Die Wohnung des Moscheebediensteten grenzte direkt an die Mauer unseres Grundstücks. Wir waren gute Nachbarn: gegenseitiger Respekt herrschte vor und wir konnten unseren Lebensstil ziemlich unbehelligt beibehalten. Es versteht sich von selbst, dass es dabei Grenzen von Kultur und Etikette gab und gibt. Aber für die Kinder bot die Schule und für uns als Familie der deutsche Club mit Pool, Bar und Tennisanlage ausreichend Freiraum.

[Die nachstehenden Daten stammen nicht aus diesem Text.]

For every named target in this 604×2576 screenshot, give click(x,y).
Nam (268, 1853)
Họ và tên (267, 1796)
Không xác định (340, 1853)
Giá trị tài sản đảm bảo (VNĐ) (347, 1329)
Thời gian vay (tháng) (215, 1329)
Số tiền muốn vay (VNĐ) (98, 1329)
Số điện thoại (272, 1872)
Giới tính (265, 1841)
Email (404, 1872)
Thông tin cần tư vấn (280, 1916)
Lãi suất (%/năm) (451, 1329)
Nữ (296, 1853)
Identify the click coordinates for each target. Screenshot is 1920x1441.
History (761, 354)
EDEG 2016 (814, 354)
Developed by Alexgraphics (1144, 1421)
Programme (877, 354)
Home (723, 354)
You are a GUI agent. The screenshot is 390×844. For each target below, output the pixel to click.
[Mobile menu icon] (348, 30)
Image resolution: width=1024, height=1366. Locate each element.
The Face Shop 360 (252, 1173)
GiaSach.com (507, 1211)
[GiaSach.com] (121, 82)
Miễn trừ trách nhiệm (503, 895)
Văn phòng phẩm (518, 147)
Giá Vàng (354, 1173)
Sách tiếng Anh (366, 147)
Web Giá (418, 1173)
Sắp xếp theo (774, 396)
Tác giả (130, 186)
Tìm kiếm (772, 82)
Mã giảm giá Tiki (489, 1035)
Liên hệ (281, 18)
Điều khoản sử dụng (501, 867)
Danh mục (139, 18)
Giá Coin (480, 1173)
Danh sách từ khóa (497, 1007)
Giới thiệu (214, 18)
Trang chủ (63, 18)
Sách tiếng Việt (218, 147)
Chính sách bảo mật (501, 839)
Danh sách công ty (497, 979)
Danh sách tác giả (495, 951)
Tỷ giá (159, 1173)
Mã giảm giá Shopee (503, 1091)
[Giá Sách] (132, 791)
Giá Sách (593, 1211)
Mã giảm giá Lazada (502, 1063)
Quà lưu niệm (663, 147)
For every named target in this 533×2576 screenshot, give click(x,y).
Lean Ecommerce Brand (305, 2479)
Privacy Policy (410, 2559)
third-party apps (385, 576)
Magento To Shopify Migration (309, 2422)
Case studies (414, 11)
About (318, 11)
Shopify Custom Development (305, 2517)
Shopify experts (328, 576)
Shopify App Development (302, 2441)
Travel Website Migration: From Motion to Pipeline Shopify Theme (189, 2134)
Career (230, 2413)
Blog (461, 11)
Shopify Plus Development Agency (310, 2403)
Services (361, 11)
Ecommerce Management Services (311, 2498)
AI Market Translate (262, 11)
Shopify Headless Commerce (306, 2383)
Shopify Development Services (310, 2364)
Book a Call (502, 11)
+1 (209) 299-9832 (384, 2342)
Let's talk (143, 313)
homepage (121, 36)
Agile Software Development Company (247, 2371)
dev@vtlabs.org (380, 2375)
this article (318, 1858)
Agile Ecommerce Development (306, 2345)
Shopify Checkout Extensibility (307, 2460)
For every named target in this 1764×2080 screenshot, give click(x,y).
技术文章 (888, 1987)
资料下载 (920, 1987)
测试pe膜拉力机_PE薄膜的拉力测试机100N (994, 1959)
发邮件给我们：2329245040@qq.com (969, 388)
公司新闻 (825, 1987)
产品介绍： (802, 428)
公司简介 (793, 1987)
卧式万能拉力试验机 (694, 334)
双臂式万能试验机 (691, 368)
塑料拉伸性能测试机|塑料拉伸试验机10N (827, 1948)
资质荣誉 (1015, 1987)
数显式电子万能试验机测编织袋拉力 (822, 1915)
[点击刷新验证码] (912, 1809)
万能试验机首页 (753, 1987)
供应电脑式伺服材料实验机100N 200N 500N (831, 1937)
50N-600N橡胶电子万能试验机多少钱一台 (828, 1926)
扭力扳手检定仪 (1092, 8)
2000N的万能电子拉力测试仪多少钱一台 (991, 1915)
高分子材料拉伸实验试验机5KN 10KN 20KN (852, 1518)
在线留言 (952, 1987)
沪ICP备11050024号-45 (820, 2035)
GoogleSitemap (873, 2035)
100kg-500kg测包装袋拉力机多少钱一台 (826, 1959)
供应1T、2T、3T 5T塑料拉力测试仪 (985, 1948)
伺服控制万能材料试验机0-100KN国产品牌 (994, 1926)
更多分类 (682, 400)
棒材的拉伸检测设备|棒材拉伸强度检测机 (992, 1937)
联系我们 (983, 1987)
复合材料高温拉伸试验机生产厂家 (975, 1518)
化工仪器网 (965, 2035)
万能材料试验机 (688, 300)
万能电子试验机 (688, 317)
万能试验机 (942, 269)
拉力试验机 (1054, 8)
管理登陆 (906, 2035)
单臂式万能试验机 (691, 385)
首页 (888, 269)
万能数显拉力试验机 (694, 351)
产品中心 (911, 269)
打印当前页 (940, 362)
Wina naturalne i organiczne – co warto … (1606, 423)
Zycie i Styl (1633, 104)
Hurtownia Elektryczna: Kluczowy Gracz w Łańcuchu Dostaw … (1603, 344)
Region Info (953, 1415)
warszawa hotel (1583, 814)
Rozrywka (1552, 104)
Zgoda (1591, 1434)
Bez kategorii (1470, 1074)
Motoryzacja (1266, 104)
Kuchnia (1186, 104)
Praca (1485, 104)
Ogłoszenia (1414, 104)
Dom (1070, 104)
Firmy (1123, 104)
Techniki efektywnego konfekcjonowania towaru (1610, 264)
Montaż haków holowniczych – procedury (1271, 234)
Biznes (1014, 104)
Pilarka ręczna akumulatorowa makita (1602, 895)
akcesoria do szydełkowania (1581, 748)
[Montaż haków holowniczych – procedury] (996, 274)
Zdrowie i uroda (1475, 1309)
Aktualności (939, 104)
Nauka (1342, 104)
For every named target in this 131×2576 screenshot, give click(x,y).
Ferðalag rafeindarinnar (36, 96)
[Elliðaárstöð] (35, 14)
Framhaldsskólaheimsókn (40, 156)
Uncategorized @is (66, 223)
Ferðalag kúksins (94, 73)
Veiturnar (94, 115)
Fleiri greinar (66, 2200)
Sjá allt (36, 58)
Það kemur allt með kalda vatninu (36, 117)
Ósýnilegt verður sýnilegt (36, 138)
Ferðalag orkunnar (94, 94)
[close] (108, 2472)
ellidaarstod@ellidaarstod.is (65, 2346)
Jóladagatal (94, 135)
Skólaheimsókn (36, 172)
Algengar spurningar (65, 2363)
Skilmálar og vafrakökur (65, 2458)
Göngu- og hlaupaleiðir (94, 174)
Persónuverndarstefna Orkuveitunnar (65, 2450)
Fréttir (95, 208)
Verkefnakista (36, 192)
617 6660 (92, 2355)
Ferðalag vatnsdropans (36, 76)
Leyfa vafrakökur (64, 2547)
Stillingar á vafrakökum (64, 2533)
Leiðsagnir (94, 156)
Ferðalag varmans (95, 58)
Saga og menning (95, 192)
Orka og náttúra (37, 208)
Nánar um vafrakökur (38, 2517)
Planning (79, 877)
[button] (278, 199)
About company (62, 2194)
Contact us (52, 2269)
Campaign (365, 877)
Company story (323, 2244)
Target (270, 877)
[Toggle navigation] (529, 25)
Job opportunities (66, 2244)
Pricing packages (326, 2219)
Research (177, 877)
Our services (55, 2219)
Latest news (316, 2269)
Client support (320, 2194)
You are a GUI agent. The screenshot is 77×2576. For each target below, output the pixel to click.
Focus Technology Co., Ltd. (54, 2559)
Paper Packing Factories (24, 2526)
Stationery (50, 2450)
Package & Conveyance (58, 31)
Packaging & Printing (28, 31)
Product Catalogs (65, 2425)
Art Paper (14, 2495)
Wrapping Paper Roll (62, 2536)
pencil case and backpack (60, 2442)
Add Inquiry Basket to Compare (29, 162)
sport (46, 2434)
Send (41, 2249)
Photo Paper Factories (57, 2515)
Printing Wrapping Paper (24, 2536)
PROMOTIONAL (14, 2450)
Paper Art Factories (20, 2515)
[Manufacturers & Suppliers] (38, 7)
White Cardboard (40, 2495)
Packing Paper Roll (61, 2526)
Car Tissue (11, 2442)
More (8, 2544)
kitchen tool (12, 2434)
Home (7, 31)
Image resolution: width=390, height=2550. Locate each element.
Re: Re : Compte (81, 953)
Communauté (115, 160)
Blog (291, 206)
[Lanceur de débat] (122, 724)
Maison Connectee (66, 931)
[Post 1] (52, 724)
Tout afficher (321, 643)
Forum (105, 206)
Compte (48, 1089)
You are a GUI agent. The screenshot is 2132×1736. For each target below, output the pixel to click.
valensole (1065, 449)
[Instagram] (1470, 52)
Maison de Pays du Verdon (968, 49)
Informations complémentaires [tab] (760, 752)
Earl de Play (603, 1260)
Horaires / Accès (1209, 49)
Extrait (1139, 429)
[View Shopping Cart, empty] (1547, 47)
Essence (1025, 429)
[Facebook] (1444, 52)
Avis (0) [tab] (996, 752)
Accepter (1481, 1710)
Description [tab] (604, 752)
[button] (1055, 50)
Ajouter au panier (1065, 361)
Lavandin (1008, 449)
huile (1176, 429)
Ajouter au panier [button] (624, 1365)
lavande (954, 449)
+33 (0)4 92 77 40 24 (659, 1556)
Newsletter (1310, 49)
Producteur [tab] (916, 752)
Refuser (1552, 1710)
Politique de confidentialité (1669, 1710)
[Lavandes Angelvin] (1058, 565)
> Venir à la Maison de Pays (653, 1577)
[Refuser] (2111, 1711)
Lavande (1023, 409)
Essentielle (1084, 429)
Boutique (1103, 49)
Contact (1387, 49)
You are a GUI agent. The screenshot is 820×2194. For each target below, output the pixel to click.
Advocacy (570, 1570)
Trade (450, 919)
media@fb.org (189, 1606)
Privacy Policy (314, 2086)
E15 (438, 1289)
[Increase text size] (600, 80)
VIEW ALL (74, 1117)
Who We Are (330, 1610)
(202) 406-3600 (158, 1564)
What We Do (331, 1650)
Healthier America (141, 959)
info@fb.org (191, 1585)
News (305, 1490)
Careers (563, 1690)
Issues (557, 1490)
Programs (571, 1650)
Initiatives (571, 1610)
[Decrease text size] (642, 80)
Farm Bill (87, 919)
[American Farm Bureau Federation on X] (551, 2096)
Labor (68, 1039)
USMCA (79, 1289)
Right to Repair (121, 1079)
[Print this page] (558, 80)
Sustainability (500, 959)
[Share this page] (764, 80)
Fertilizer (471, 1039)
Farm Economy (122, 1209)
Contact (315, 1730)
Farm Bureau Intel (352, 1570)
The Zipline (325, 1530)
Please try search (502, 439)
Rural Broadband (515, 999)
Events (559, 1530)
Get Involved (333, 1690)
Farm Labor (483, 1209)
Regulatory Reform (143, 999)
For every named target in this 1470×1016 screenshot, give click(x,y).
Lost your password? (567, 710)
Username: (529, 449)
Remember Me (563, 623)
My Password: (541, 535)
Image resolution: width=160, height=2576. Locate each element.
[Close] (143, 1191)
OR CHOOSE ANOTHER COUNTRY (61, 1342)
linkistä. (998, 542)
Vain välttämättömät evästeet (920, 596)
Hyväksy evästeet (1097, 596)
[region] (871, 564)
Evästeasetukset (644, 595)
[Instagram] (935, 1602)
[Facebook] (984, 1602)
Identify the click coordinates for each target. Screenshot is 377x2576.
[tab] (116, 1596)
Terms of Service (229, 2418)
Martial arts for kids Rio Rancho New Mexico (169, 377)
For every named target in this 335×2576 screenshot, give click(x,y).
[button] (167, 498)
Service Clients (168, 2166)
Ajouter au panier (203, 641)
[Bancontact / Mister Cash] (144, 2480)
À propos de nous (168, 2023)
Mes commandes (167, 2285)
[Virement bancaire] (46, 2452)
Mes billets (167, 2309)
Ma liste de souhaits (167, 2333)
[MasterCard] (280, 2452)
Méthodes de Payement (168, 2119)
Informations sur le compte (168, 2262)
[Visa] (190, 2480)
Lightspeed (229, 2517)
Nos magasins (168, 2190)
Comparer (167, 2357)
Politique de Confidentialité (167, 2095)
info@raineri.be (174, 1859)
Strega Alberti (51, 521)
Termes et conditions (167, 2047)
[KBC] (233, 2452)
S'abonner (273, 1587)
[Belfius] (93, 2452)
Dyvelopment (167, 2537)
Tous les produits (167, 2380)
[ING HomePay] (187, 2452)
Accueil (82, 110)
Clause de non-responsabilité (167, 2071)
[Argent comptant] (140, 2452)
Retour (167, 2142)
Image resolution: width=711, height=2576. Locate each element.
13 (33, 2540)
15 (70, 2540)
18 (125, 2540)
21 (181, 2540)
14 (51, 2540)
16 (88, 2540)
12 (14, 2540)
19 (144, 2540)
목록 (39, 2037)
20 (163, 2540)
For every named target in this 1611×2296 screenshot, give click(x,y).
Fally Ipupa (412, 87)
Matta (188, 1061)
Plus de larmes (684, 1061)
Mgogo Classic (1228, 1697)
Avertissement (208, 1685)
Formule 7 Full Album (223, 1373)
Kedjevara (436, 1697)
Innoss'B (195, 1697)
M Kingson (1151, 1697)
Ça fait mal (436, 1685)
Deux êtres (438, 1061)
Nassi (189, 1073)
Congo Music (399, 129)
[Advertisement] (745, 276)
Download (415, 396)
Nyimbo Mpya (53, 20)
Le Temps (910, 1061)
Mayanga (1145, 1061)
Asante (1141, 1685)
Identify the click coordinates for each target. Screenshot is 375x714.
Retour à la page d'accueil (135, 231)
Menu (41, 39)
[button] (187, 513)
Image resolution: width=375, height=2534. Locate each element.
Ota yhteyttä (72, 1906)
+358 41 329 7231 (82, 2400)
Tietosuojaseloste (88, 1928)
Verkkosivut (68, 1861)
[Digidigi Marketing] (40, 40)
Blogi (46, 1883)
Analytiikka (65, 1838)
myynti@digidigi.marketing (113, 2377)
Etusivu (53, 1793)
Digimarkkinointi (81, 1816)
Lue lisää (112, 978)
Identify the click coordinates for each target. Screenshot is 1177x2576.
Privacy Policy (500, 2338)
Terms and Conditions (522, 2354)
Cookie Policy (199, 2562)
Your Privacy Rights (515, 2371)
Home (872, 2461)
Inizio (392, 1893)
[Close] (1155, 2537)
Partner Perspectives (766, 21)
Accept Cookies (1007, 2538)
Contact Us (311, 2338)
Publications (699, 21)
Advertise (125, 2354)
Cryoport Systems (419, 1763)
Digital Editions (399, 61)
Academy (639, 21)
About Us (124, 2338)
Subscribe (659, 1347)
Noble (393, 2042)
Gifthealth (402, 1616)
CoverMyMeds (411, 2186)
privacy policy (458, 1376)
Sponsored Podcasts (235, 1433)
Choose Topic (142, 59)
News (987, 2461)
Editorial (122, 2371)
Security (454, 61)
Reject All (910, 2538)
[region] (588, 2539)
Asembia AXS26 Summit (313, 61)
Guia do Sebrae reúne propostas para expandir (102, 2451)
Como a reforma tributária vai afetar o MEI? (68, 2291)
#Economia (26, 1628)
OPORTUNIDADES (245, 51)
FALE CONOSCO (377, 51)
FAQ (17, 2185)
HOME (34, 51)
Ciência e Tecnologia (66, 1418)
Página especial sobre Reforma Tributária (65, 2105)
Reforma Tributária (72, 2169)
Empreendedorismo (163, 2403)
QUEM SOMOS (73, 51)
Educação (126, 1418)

Unser Gärtner hatte die Idee, leere Getränkedosen zur Beet-Einrahmung zu verwenden. Nicht gut, nach einem Regen in der Nacht lagen die Dosen im Vorgarten herum, als habe es ein Gelage dort gegeben.
Den Test für ein gedeihliches Nebeneinander gab es während des Ramadans. Scheinbar mitten in der Nacht klapperte und klimperte das Küchengeschirr im Nachbarhaus und übertönte sogar die Klimaanlage im Schlafzimmer, an Schlaf war dabei um vier Uhr morgens nicht mehr zu denken. Ich stieg über die Treppe auf unser Dach und klopfte mit einem Stock höflich ans Fenster der Küche im ersten Stock unseres Nachbarn. Er öffnete das Fenster und war erstaunt, mich in der Dunkelheit zu sehen. Ich bat ihn herzlich, den Lärm mit dem Küchengeschirr aus Aluminium herunter zu fahren. Selbstverständlich sei mir bekannt, dass die Mahlzeiten vor (und nach) Sonnenuntergang eingenommen werden müssten. Es bedurfte keiner weitern „Intervention“, die nächtliche Küchenarbeit war ab da leise. Ich kann mich nicht mehr erinnern, aber ich glaube, ich habe mich später nochmals bei ihm bedankt.
*Ich war von Oktober 1987 bis Mai 1990 für das UN-Entwicklungsprogramm in Bangladesh. Das große Foto oben stammt aus Matrah, Oman.
Toll, solche Erinnerungen. Habe ich auch von „garnichtsoweitvonda“ 😉
Überlege die ganze Zeit, was das für ein Auto ist.